Exercise: Each line below should be written out again exactly.

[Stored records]
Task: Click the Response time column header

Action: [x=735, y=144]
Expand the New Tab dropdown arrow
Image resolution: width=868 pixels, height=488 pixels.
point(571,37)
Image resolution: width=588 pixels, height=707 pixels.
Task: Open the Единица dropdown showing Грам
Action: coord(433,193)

Solution for this exercise:
Task: Click the Response time column header

Action: [x=735, y=144]
Expand the New Tab dropdown arrow
Image resolution: width=868 pixels, height=488 pixels.
point(571,37)
Image resolution: width=588 pixels, height=707 pixels.
Task: Open the Единица dropdown showing Грам
Action: coord(433,193)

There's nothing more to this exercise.